A PLATEAU ‘IN PROGRESS’
The WHO report found that around 229 million cases of malaria occurred worldwide in 2019, an annual estimate that has remained virtually unchanged over the past four years. The disease claimed approximately 409,000 lives last year, compared to 411,000 in 2018.
As in previous years, the African region accounted for more than 90 percent of the total disease burden. The region has made great strides since 2000, cutting the death toll from malaria by 44 percent – from an estimated 680,000 to 384,000 – but the pace has slowed in recent years, especially in countries with high disease burden.
Funding bottlenecks at both international and national levels pose a “significant threat” to future profits, according to the WHO. In 2019, total funding reached $ 3 billion, well below the global target of $ 5.6 billion . This has left critical gaps in access to proven malaria control tools.
EXPAND SUSTAINABILITY PROGRAMS
In 2020, the COVID-19 pandemic emerged as an additional challenge for key health services worldwide. While most malaria prevention campaigns have progressed without major delays, the WHO expressed concerns that even “moderate disruption” in accessing treatment could result in significant loss of life.
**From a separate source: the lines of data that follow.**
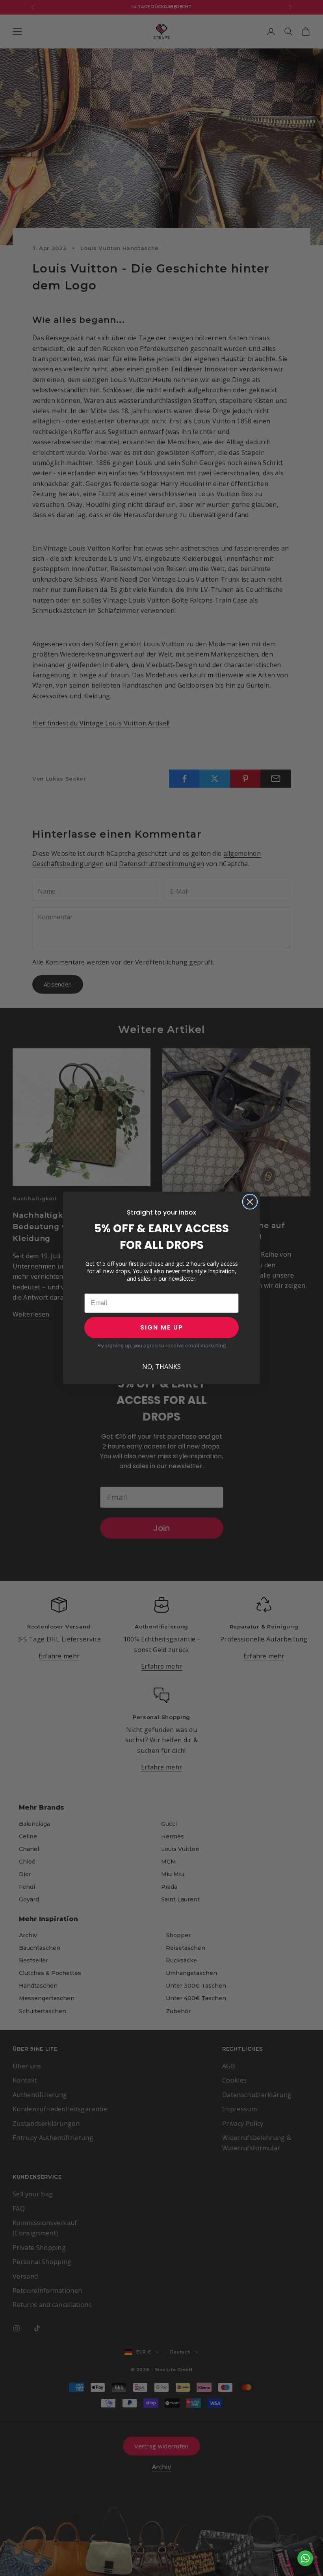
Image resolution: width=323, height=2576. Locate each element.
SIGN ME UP (161, 1327)
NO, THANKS (161, 1366)
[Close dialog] (250, 1202)
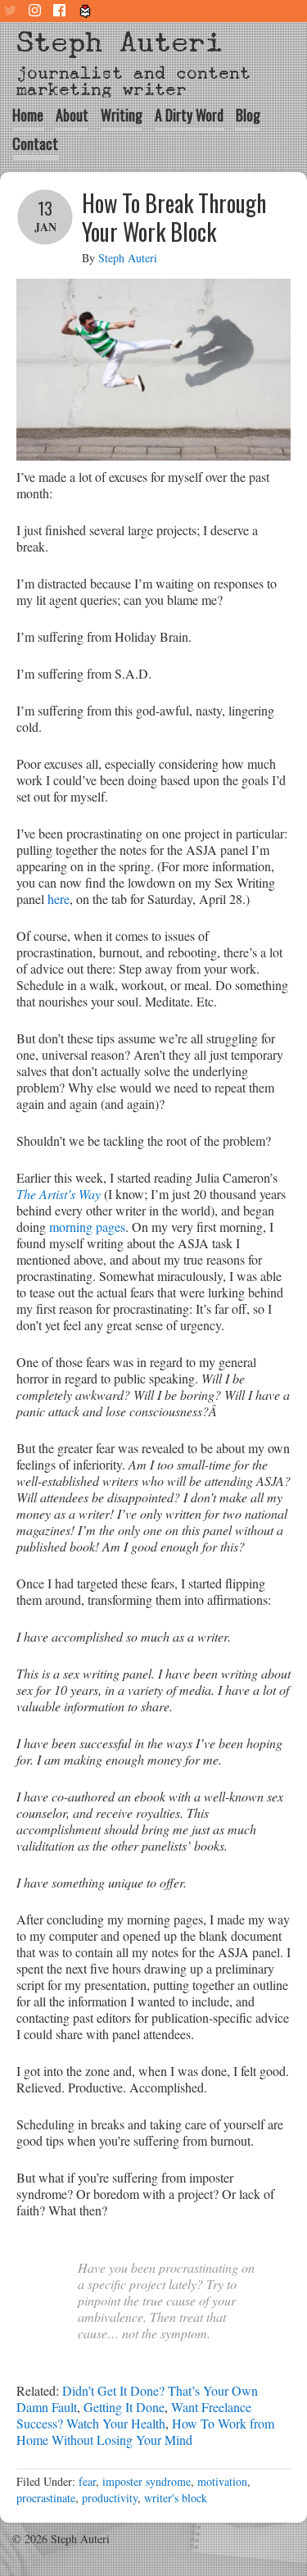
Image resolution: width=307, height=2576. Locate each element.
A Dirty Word (189, 114)
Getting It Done (124, 2406)
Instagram (37, 11)
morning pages (87, 1226)
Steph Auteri (119, 42)
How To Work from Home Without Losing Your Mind (145, 2431)
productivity (110, 2498)
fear (87, 2481)
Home (27, 114)
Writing (121, 114)
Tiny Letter (86, 11)
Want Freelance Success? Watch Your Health (133, 2415)
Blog (248, 114)
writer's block (175, 2498)
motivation (222, 2481)
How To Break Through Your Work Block (174, 217)
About (72, 114)
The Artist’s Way (58, 1193)
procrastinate (45, 2498)
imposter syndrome (146, 2481)
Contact (35, 143)
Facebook (61, 11)
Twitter (12, 11)
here (58, 898)
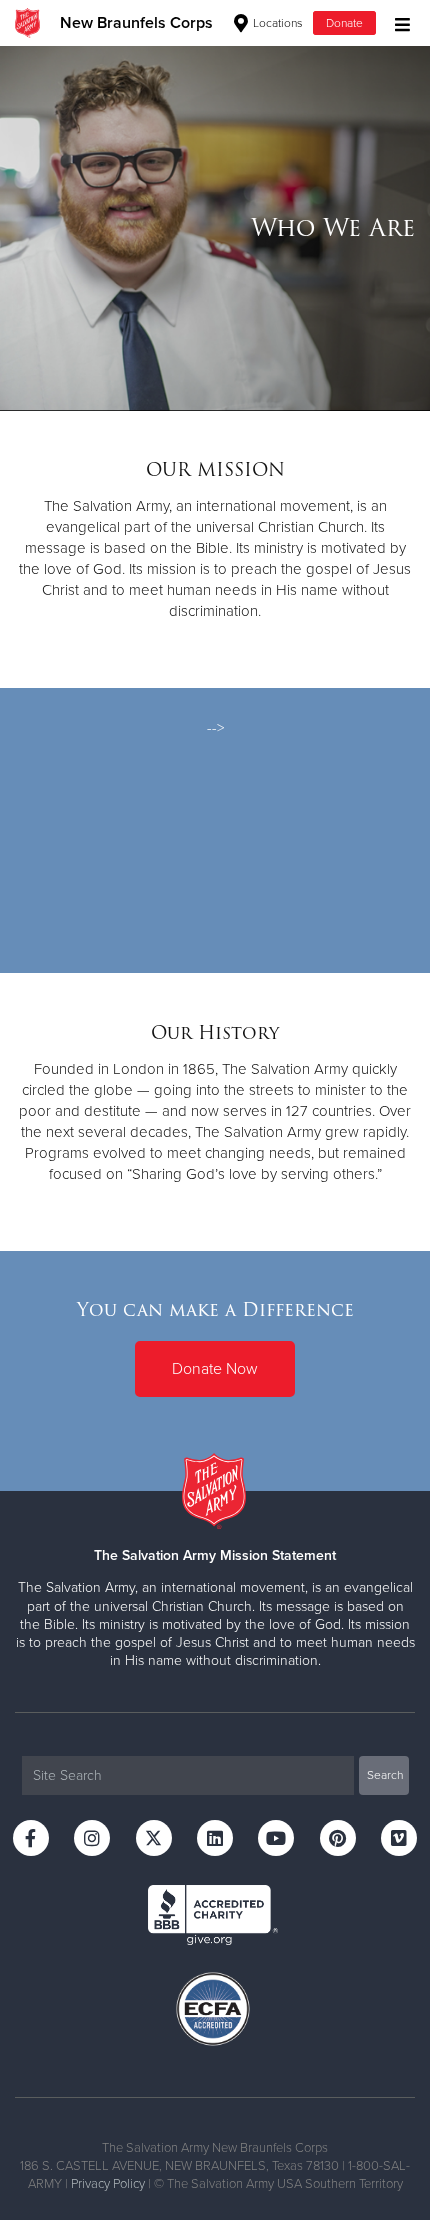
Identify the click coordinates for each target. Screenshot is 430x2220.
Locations (276, 23)
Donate (344, 23)
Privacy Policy (108, 2184)
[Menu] (397, 22)
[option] (215, 228)
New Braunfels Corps (136, 23)
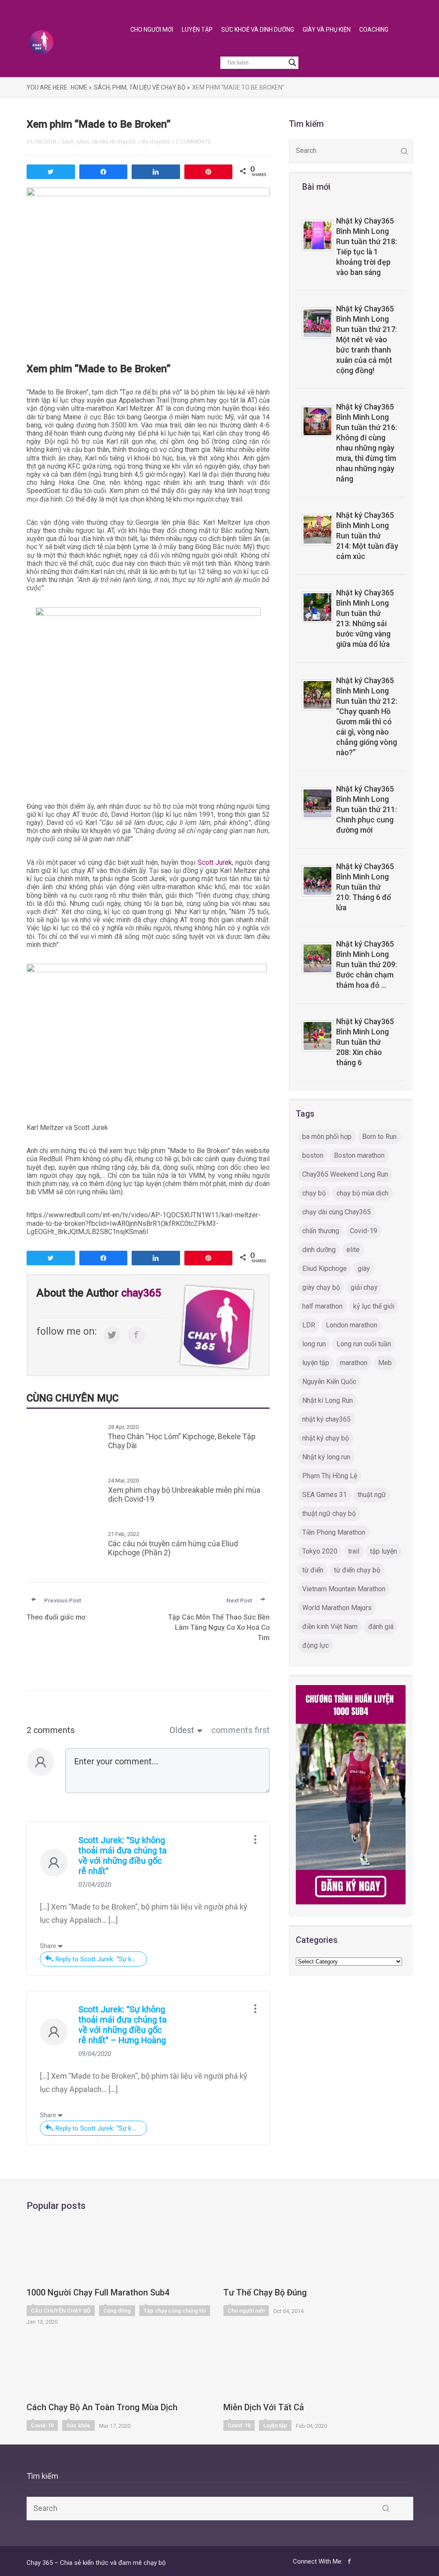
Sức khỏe (78, 2425)
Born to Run (379, 1137)
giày (364, 1268)
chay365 (159, 141)
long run (314, 1344)
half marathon (322, 1306)
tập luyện (383, 1551)
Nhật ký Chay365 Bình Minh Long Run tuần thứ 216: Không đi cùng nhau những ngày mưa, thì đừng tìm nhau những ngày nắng (366, 443)
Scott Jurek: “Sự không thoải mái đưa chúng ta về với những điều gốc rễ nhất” (122, 1855)
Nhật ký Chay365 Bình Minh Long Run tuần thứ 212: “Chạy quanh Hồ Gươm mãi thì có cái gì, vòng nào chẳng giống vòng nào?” (366, 716)
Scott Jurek (215, 862)
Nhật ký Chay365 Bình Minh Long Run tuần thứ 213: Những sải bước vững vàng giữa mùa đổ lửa (365, 618)
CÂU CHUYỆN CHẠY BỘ (60, 2310)
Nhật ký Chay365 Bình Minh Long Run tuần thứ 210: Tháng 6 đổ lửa (365, 887)
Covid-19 (363, 1231)
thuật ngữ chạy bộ (329, 1513)
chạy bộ (314, 1193)
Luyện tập (275, 2425)
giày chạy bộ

For example, a 10 percent disruption of access to effective malaria treatment in sub-Saharan Africa could result in 19,000 additional deaths, while 25 to 50 percent disruption in the region could result in an additional 46,000 and 100,000 deaths, respectively.
Ensuring access to malaria prevention such as insecticide-treated nets and preventive medicines for children also helped the response to COVID-19 by reducing the number of malaria infections and easing the burden on health systems, WHO said.
Matshidiso Moeti, WHO Regional Director for Africa, stressed the need to ensure that malaria programs are maintained and expanded.
“COVID-19 threatens to further undermine our efforts to overcome malaria, especially treating people with the disease. Despite the devastating impact COVID-19 has had on African economies, more international partners and countries need to do to make sure that the resources are available to expand the malaria programs that are transforming people’s lives, “she said.